Номер четвертый – боевой друг и товарищ. Женского рода, чтобы вы не удумали. Мы с ней разговариваем по душам – до, после и во время. А по душам, то есть о делах строительства. Ну и… Это, конечно, как бы так… Но одеты в комбинезоны цвета хаки. С молниями для быстроты… Иногда клеим обои или что-нибудь в этом роде.
Сегодня должна была прийти жена, но у нее тоже грипп, и поэтому я читаю стихи Лермонтова: «И прах бездомный по ущелью Без сожаления развей».
…В воскресенье я хожу в церковь.
Храм старый, каменный, с тринадцатью куполами. Как правильно называется, не помню. Церковь и церковь. Стоит на отшибе. Священник молодой, строгий. Дважды пробовал с ним поговорить, и оба раза он меня отчитывал.
В церкви полно бабок, а также пожилых женщин и женщин, отчаявшихся от жизни.
Они из другого мира и смотрят на меня как на постороннего. Своего постороннего. На посторонних настоящих, то есть случайно зашедших в храм, оглашенных, они все-таки смотрят по-другому.

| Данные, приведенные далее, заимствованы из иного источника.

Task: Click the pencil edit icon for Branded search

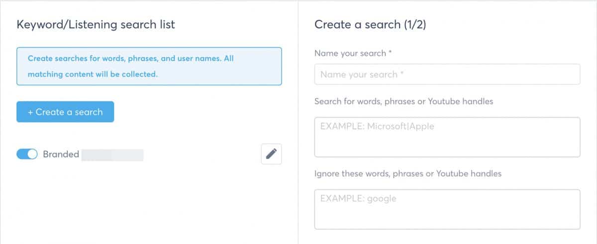Action: tap(271, 154)
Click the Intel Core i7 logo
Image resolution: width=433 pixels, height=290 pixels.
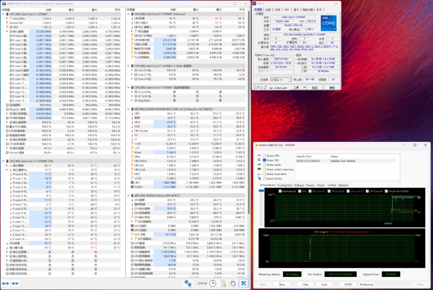tap(328, 23)
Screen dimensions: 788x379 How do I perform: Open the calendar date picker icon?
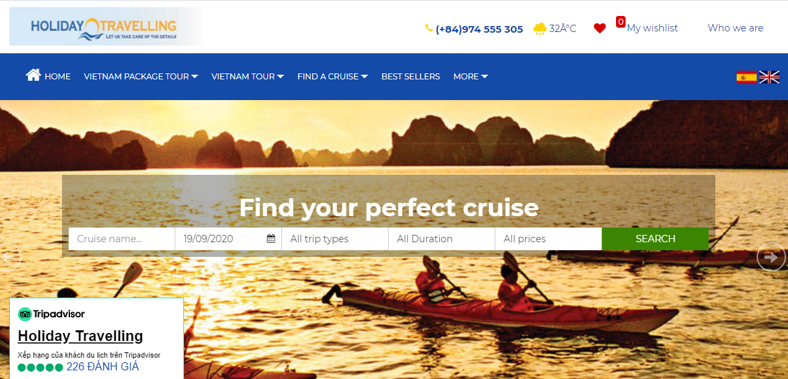[271, 239]
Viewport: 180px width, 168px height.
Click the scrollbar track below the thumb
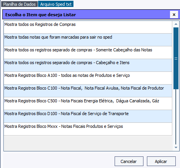(176, 117)
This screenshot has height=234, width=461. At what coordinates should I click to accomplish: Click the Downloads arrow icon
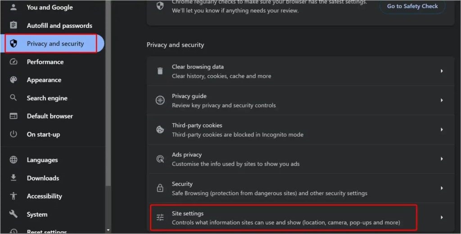coord(14,178)
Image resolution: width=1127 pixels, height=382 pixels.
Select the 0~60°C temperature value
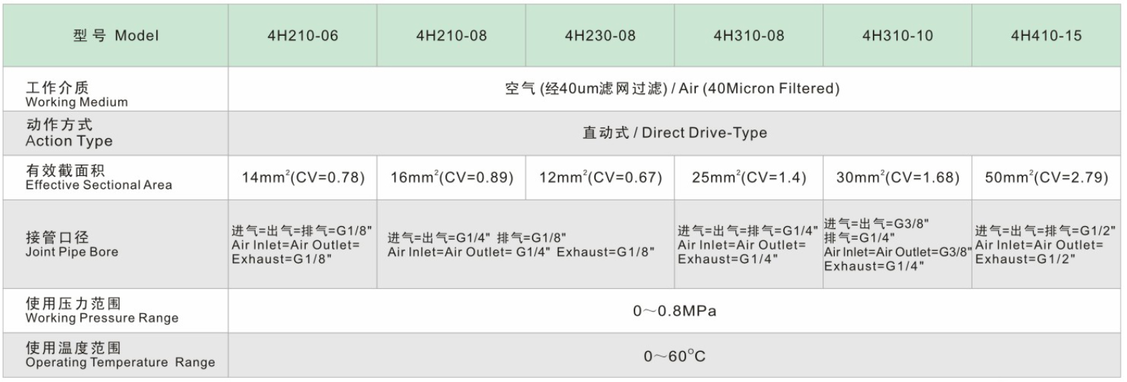(674, 356)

В церкви два нефа. И это не привычное деление на летний и зимний приделы. В церкви нашей всегда относительно тепло. Особенно если не снимать верхней одежды. Я не снимаю. Все время боюсь, что мне станет нестерпимо скучно во время богослужения. В одежде легче ретироваться. Только я еще ни разу со службы не сбегал. Скажу больше: ни одна служба не была мне в тягость. Каждая шла по-своему долго и по-своему незаметно во времени, которое в храме движется по-особому.

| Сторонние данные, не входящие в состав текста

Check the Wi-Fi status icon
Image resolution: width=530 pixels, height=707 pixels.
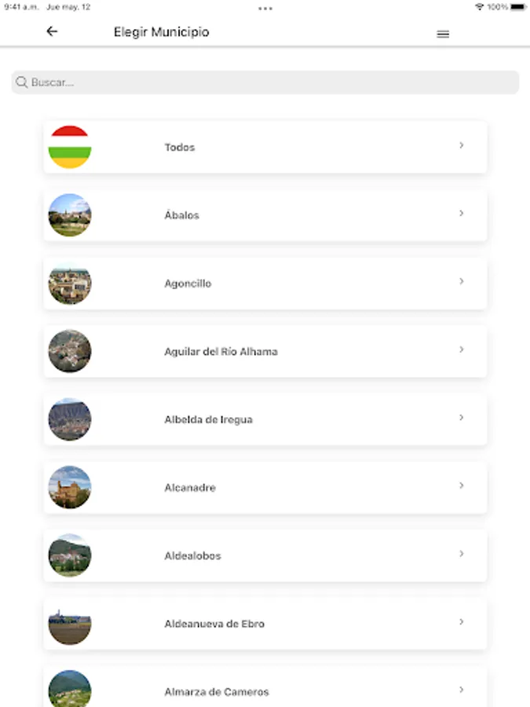point(480,7)
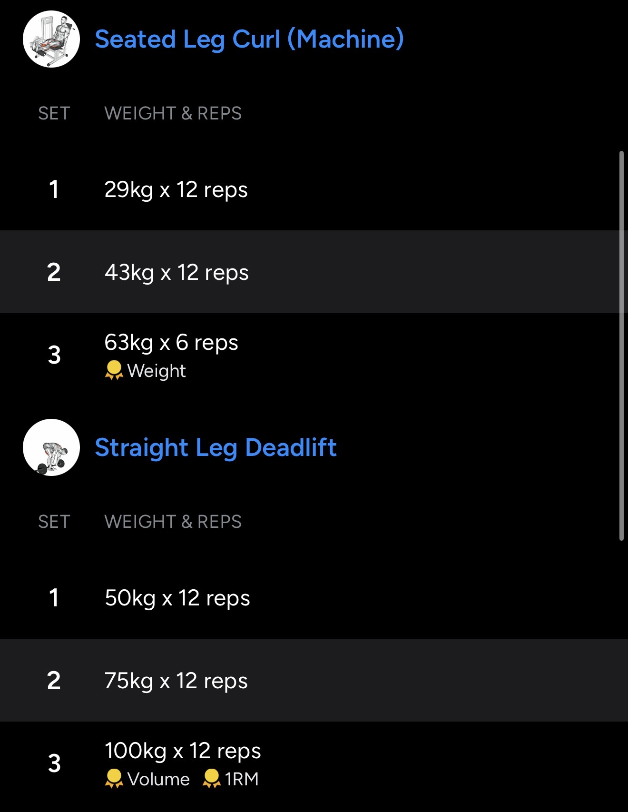The height and width of the screenshot is (812, 628).
Task: Select the 29kg x 12 reps set
Action: point(176,189)
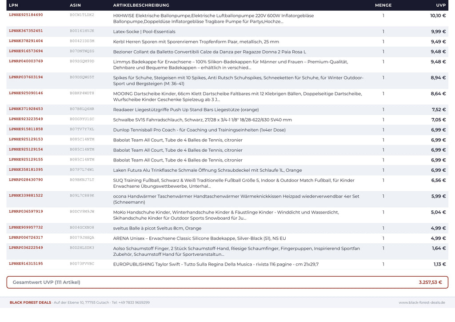Screen dimensions: 455x322
Task: Click the UVP column header
Action: click(x=441, y=5)
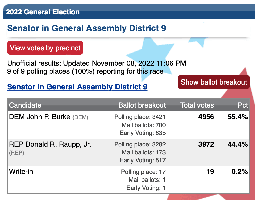Click the Ballot breakout column header
Image resolution: width=255 pixels, height=200 pixels.
tap(142, 105)
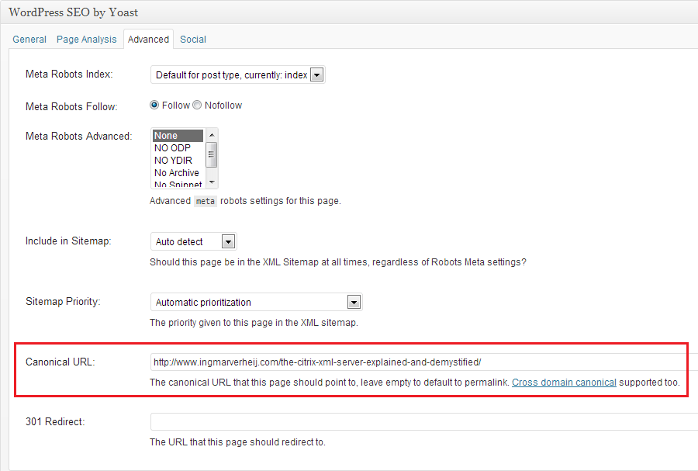Open the Meta Robots Index dropdown

point(237,75)
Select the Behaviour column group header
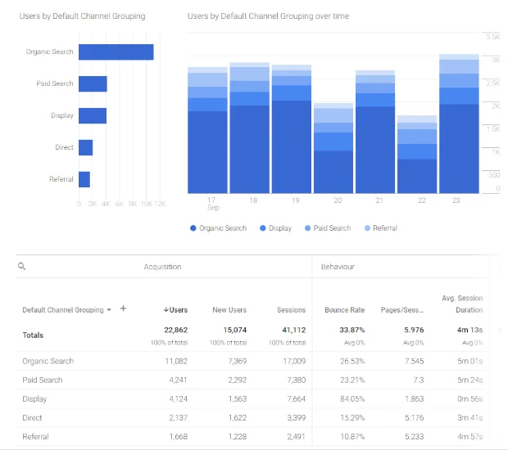 [x=338, y=267]

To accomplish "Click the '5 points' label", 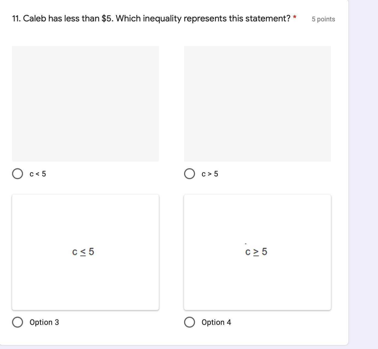I will coord(323,19).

Так вот, храм. Иконы там старые, очень старые. Их воровали несколько раз, но все время они возвращались. Как-то само получалось. Алтарь… Такой… Резной. Я даже что-то помню с младенчества. Руки батюшки…

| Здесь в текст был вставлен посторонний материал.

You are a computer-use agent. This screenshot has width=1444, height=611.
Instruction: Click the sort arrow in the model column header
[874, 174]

А в церкви у нас хорошо. Только люди на тебя смотрят. Но к этому в конце концов привыкаешь, потому что люди на тебя смотрят не только в храме. Просто в храм ты приходишь другим, не таким, как на улице. Вот, например, я. Да что я…
В моем сердце холодно.
В моей душе пусто.
А молитву я знаю только одну. Из Лермонтова: «В минуту жизни трудную…».
…В понедельник корабли в море не ходят.
В понедельник я ленюсь.
Я так подумал, что вести хозяйство и не лениться – это противоестественно природе человека. То есть я знаю людей, которые ведут хозяйство и не ленятся. Но люди эти такого свойства, что они могут рыть, к примеру, снег, а потом взять да и зашибить ни с того ни с сего лопатой соседскую кошку. И ладно бы только кошку. И ладно бы только лопатой.
Лениться я решил планово.
По понедельникам я читаю газеты, которые, хотя я про них уже и сказал раньше, но читать все же надо. Иногда читаю Лермонтова.
И неторопливо топлю печки.
Если честно, печки больше всего меня радуют в заполненном до предела и продуманном до мелочей быту домохозяина. В топке печей есть что-то космическое. Дым, например, который идет кверху. В морозы. А так – расползается клубами вокруг закоптелой трубы и растворяется в мглистом и влажном воздухе.
В понедельник я ленюсь условно. Потому что надо ведь наносить дров на неделю вперед. А для этого сходить в дровяник двадцать один раз. Ровно двадцать один раз, укладывая на левую руку по десять поленьев.
В моем доме три затопки, то есть три печки. За один раз я сжигаю в каждой по десять поленьев.